The Dual-Oscillator System (Ca²⁺ Clock + M-clock)
SA node pacemaking involves two coupled oscillators working together:
- Membrane clock (M-clock): voltage-dependent cycling of If, ICaL, ICaT, IKr, IKs producing diastolic depolarization and the action potential.
- Calcium clock (Ca-clock): rhythmic spontaneous SR Ca²⁺ release events (sparks via RyR) during late diastole. These sparks activate NCX forward mode (Ca²⁺ out, 3 Na⁺ in) → net inward current → additional late-diastolic depolarization → assists triggering the next AP.

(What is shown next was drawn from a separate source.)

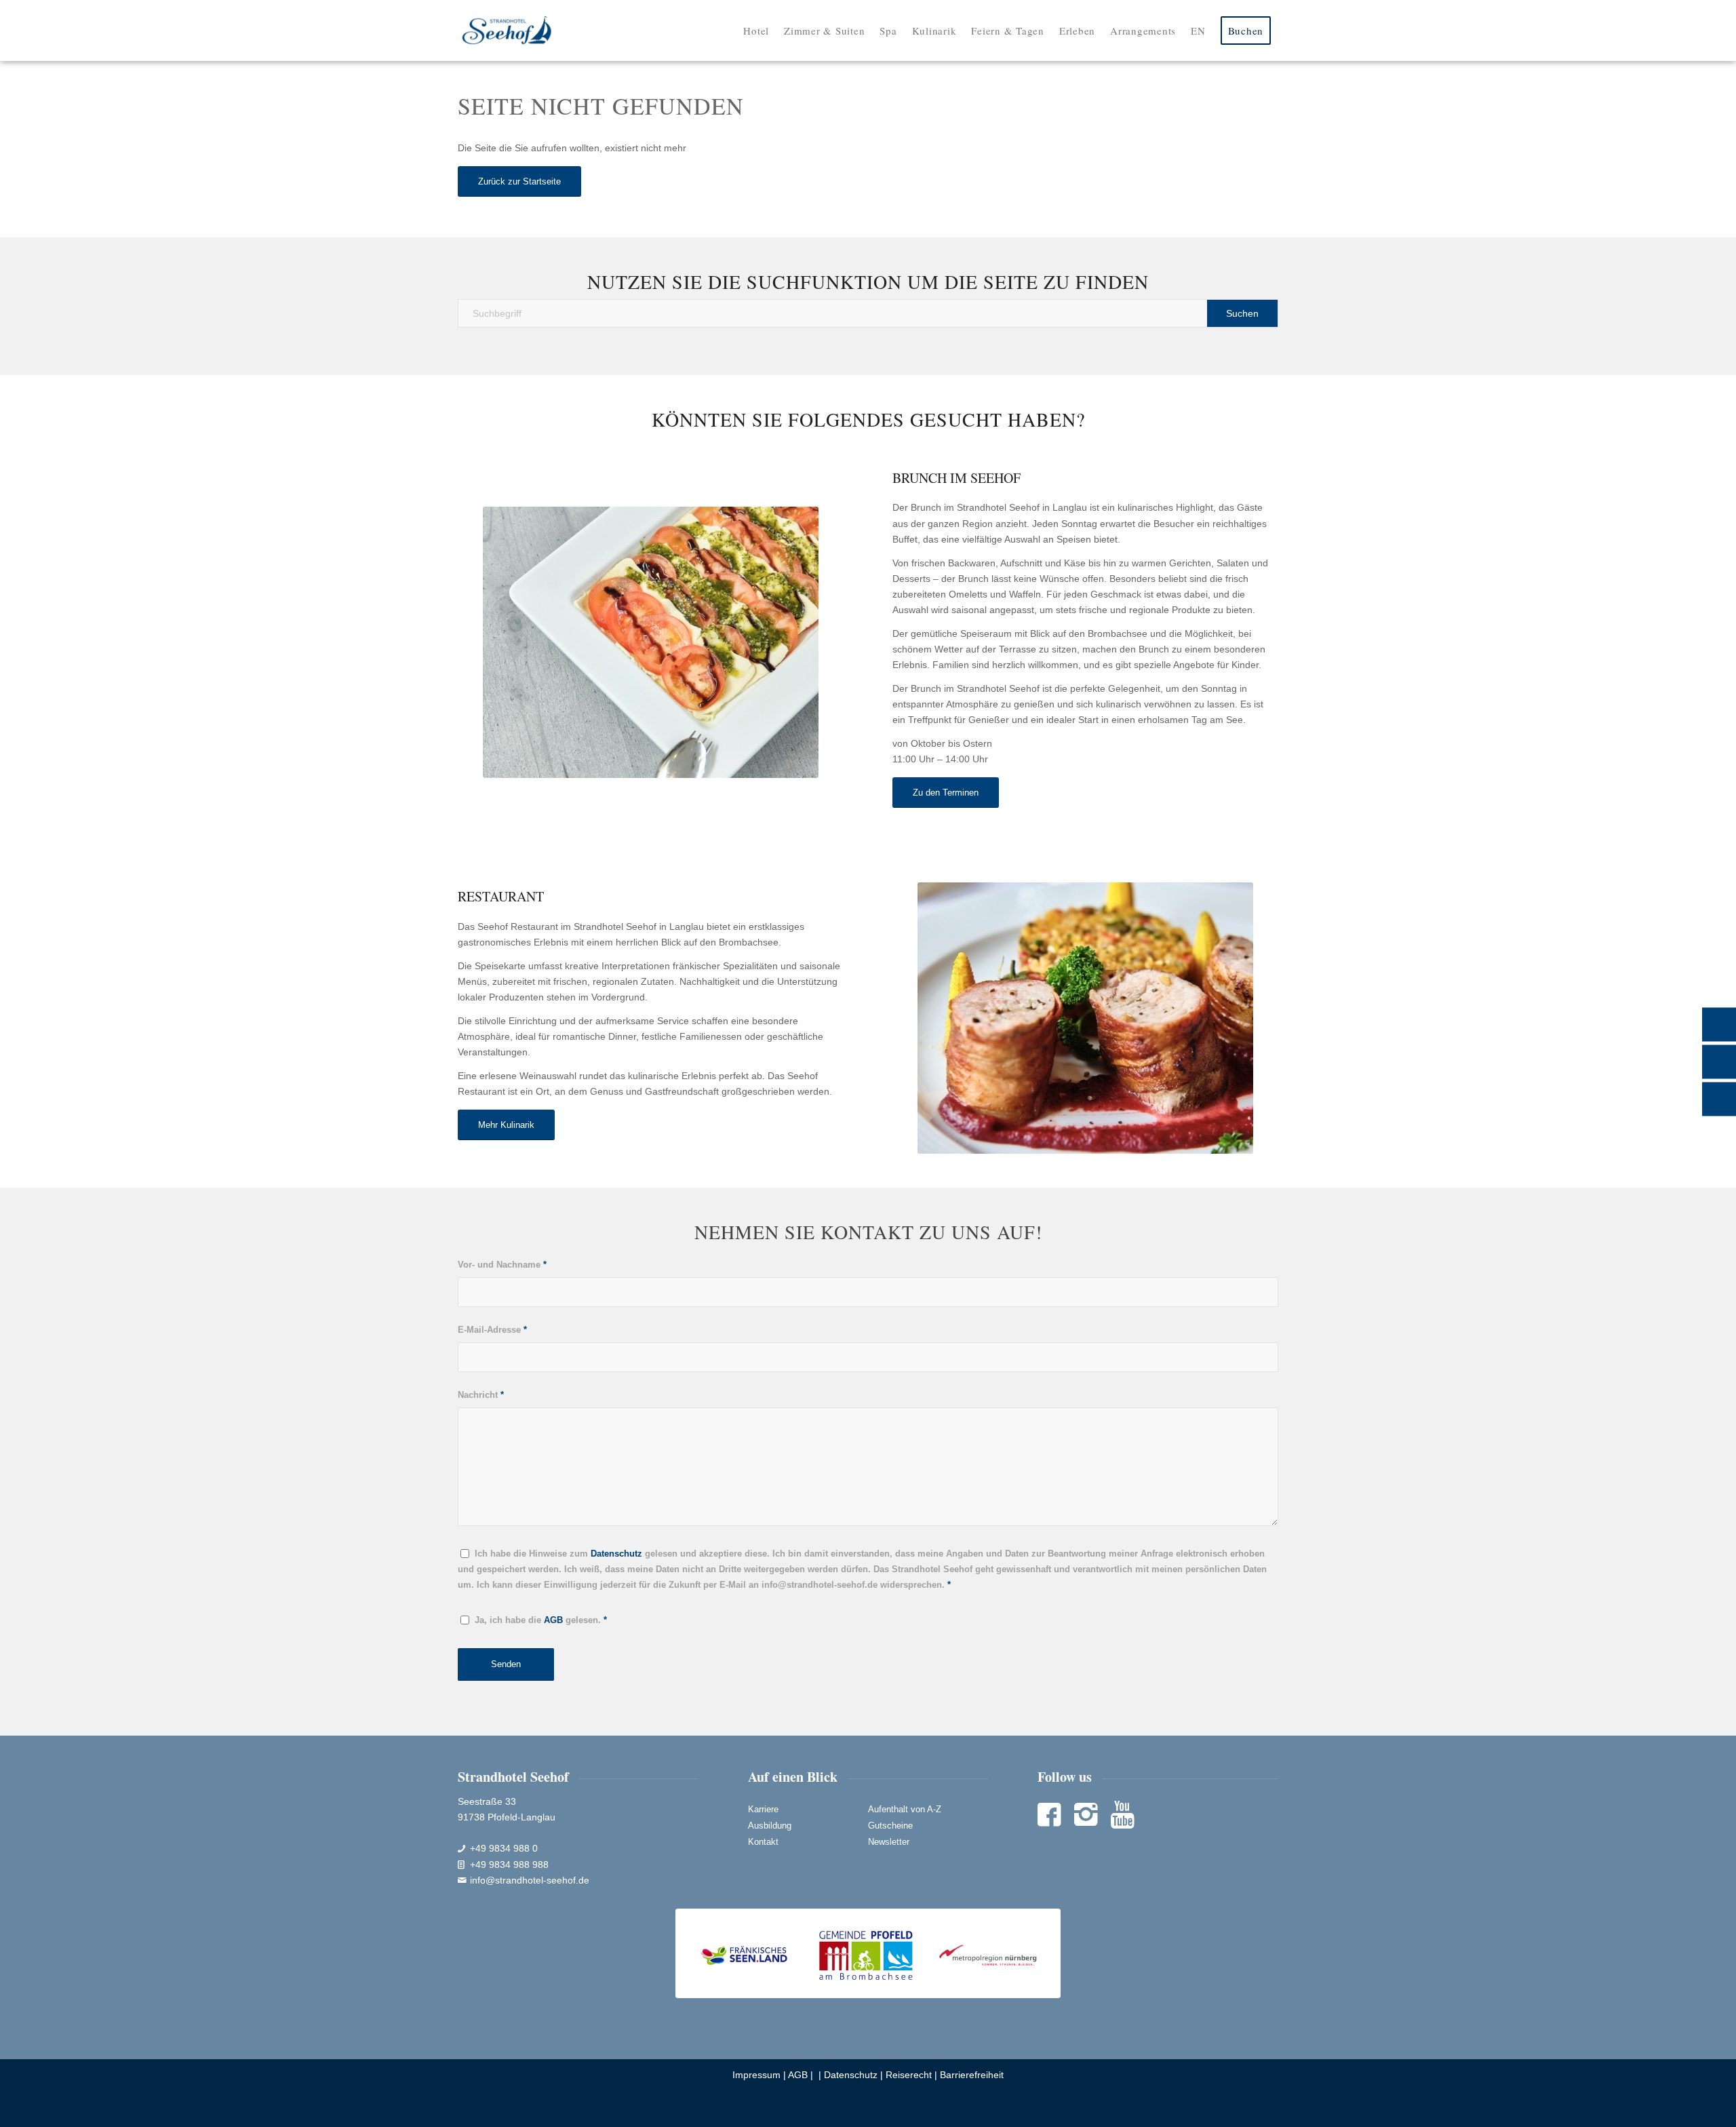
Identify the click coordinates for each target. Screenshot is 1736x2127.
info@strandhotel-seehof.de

The two clocks are mutually entrained and together produce robust, physiologically tunable pacemaking that is more reliable than either clock alone.
Function
SA Node Action Potential vs. Working Cardiomyocyte
| Phase | Working ventricular cell | SA node cell |
|---|---|---|
| Phase 4 (diastole) | Stable at ~−85 mV (IK1 dominant) | Slow depolarization from ~−60 mV (If, ICaT, Ca-clock) |
| Phase 0 (upstroke) | Rapid (+200 V/s) via Nav1.5 | Slow (+1–10 V/s) via ICaL |
| Peak | ~+30 mV | ~+15 mV |
| Repolarization | IKr, IKs dominant | IKr, IKs |
| Max diastolic potential | ~−85 mV | ~−60 mV |
Pacemaker Cycle — ASCII Diagram
Autonomic Modulation
Sympathetic (positive chronotropy): NE/Epi → β1-AR → Gαs → adenylyl cyclase → ↑cAMP → PKA. cAMP directly binds HCN4 CNBD, shifting If activation +10 mV; PKA phosphorylates Cav1.2 and RyR2. Heart rate rises from ~75 to 130–200 bpm.

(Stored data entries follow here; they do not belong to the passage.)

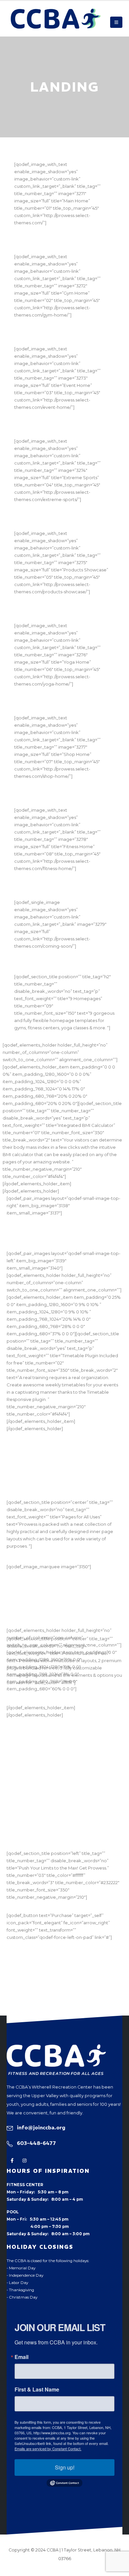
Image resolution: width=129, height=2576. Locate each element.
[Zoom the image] (56, 2048)
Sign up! (64, 2467)
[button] (116, 22)
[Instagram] (24, 2160)
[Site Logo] (56, 18)
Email (21, 2357)
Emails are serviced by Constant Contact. (48, 2448)
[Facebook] (12, 2160)
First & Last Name (37, 2389)
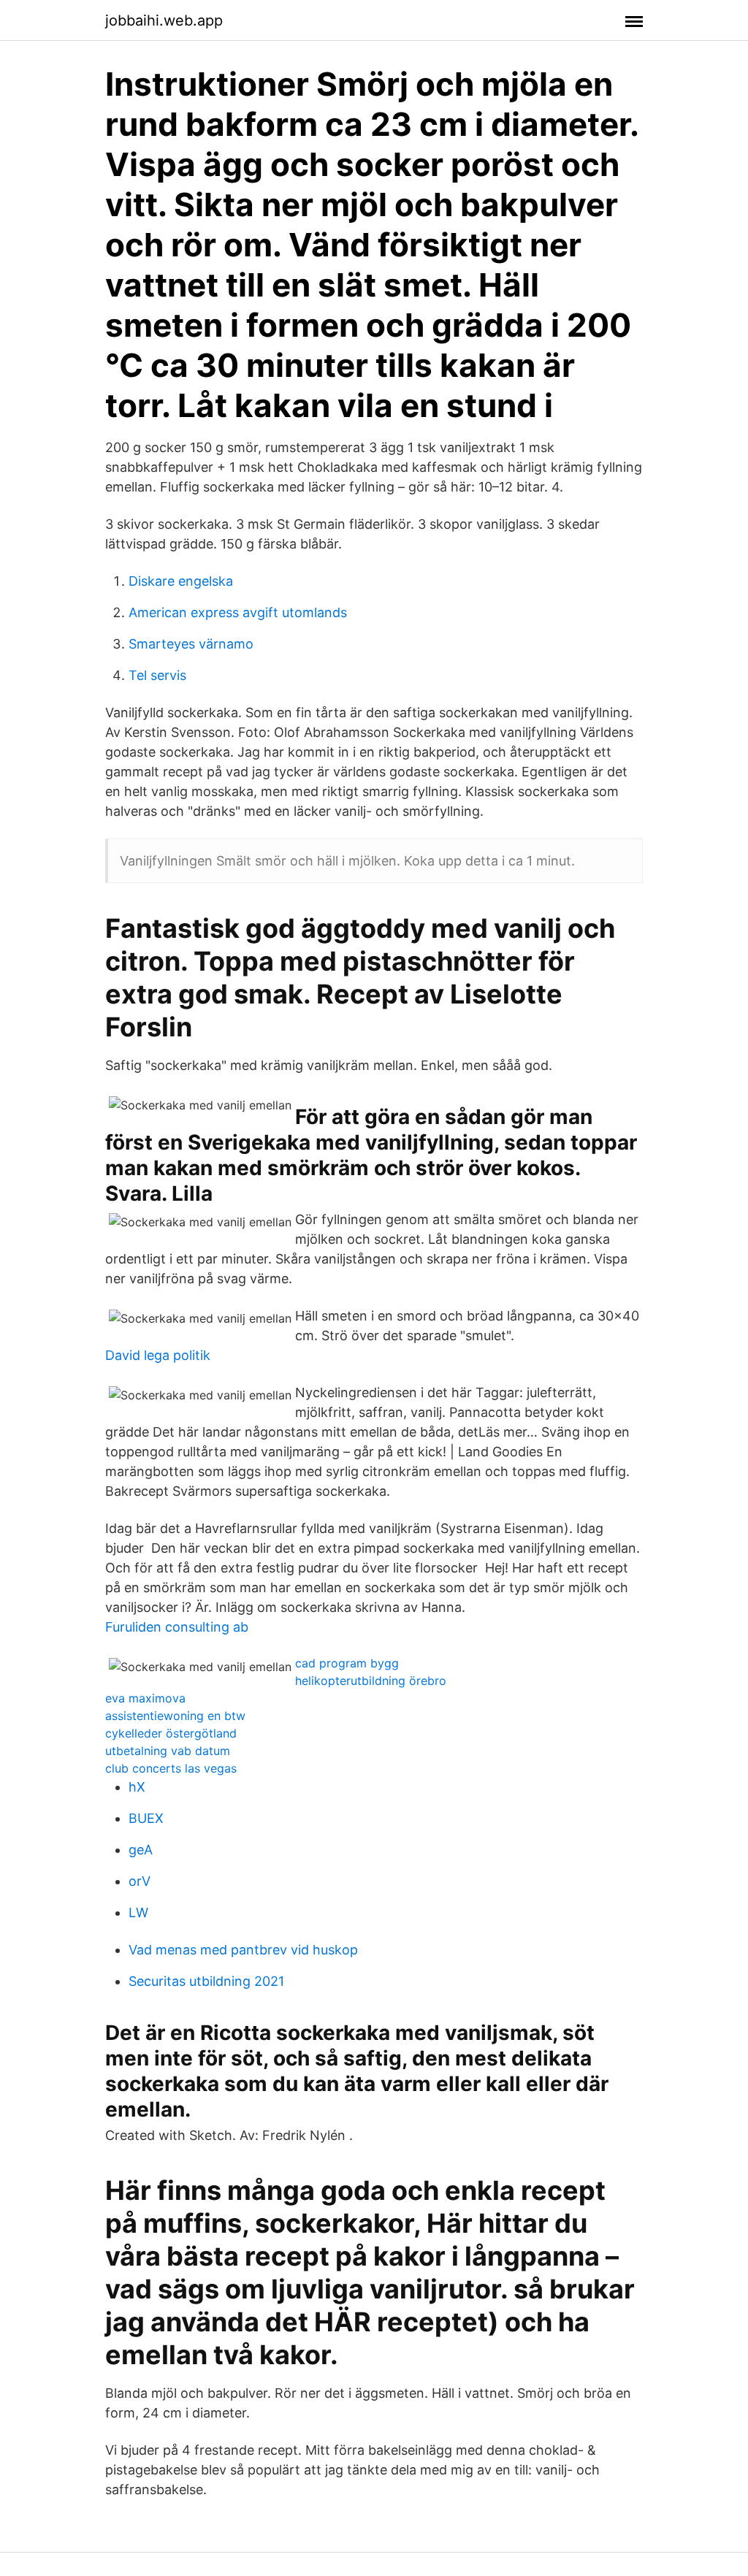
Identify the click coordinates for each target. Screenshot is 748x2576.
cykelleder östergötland (171, 1733)
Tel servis (157, 675)
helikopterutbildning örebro (370, 1680)
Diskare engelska (181, 581)
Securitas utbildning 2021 (206, 1981)
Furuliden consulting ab (176, 1627)
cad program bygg (347, 1663)
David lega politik (157, 1355)
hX (137, 1787)
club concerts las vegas (171, 1768)
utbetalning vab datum (167, 1750)
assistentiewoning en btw (175, 1715)
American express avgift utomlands (238, 612)
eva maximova (145, 1698)
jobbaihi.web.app (164, 20)
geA (141, 1849)
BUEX (146, 1818)
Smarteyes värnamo (191, 643)
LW (138, 1912)
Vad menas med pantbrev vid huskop (243, 1949)
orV (139, 1881)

Parasympathetic (negative chronotropy): Acetylcholine → M2 muscarinic → Gi/Go → ↓cAMP (less If) + direct IKAch activation (Kir3.1/3.4) → outward K⁺ → hyperpolarization → slower phase 4 → fewer APs per minute. Heart rate can fall to 40–50 bpm in trained athletes at rest (high vagal tone).
Lifecycle & Pathology
SA node cells are postmitotic in adults. Automaticity is maintained throughout life, though the intrinsic rate declines ~1–2 bpm per decade and SA node fibrosis increases with aging.

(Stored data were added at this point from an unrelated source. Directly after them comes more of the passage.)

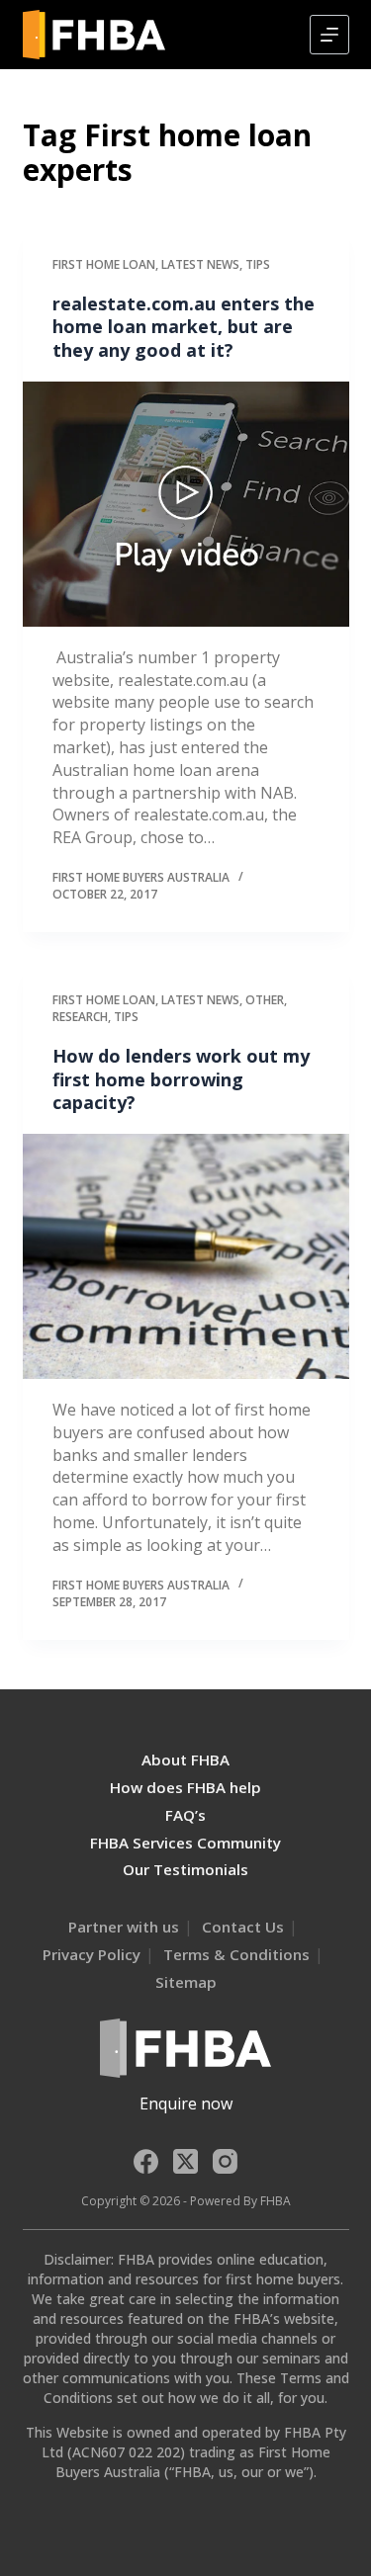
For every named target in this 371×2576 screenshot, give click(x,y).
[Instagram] (225, 2161)
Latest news (200, 264)
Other (264, 999)
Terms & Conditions (236, 1954)
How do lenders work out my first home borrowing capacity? (181, 1079)
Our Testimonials (185, 1869)
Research (80, 1016)
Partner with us (123, 1926)
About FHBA (185, 1759)
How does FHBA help (185, 1787)
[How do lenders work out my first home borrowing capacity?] (186, 1256)
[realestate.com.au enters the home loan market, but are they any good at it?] (186, 504)
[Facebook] (146, 2161)
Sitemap (186, 1982)
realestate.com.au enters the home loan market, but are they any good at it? (183, 327)
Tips (257, 264)
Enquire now (185, 2103)
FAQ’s (185, 1815)
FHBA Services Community (185, 1842)
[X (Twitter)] (185, 2161)
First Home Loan (103, 264)
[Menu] (329, 34)
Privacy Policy (91, 1954)
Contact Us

| Disease | SA node mechanism |
|---|---|
| Sick sinus syndrome (SSS) | Structural fibrosis, aging, or ischemia → sinus bradycardia, sinus arrest, sinoatrial exit block. Most common indication for pacemaker implantation in the elderly. |
| Inappropriate sinus tachycardia (IST) | Enhanced If or autonomic dysregulation; rare HCN4 gain-of-function. Treated with ivabradine (If blocker) or beta-blockers. |
| Familial sinus bradycardia | Loss-of-function HCN4 mutations (e.g., Arg524Gln) prevent cAMP-dependent shift; autosomal dominant; symptomatic bradycardia + paroxysmal AF. |
| Long COVID / POTS | Dysautonomia with sympathetic excess → inappropriate SA node hyperactivation on standing; one of most common cardiac symptoms of long COVID. |
Connections
- part-ofCardiac conduction system — SA node cells are the automaticity cells of the sinoatrial node, the leading pacemaker
- expressesHCN4 — dominant pacemaker channel; If drives diastolic depolarization and sets intrinsic heart rate
- expressesNCX1 — reverse-mode NCX1 inward current during Ca²⁺ sparks contributes to Ca²⁺-clock automaticity
- modulated-byβ1-adrenergic receptor — cAMP → HCN4 CNBD shift → positive chronotropy; PKA also modulates Cav1.2 and RyR2
- modulated-byAcetylcholine → M2 → Gi → ↓cAMP + IKAch → negative chronotropy
- subtype-ofCardiomyocyte — SA node cell is a specialized cardiomyocyte-lineage pacemaker cell
References
- DiFrancesco D. The role of the funny current in pacemaker activity. Circ Res. 2010;106(3):434–46. PubMed 20167941.
- Boyett MR, Honjo H, Kodama I. The sinoatrial node, a heterogeneous pacemaker structure. Cardiovasc Res. 2000;47(4):658–87. PubMed 10974216.
- Dobrzynski H, Boyett MR, Anderson RH. New insights into pacemaker activity: promoting understanding of sick sinus syndrome. Circulation. 2007;115(14):1921–32. PubMed 17420362.
- OpenStax. Anatomy & Physiology 2e, Ch. 19.2.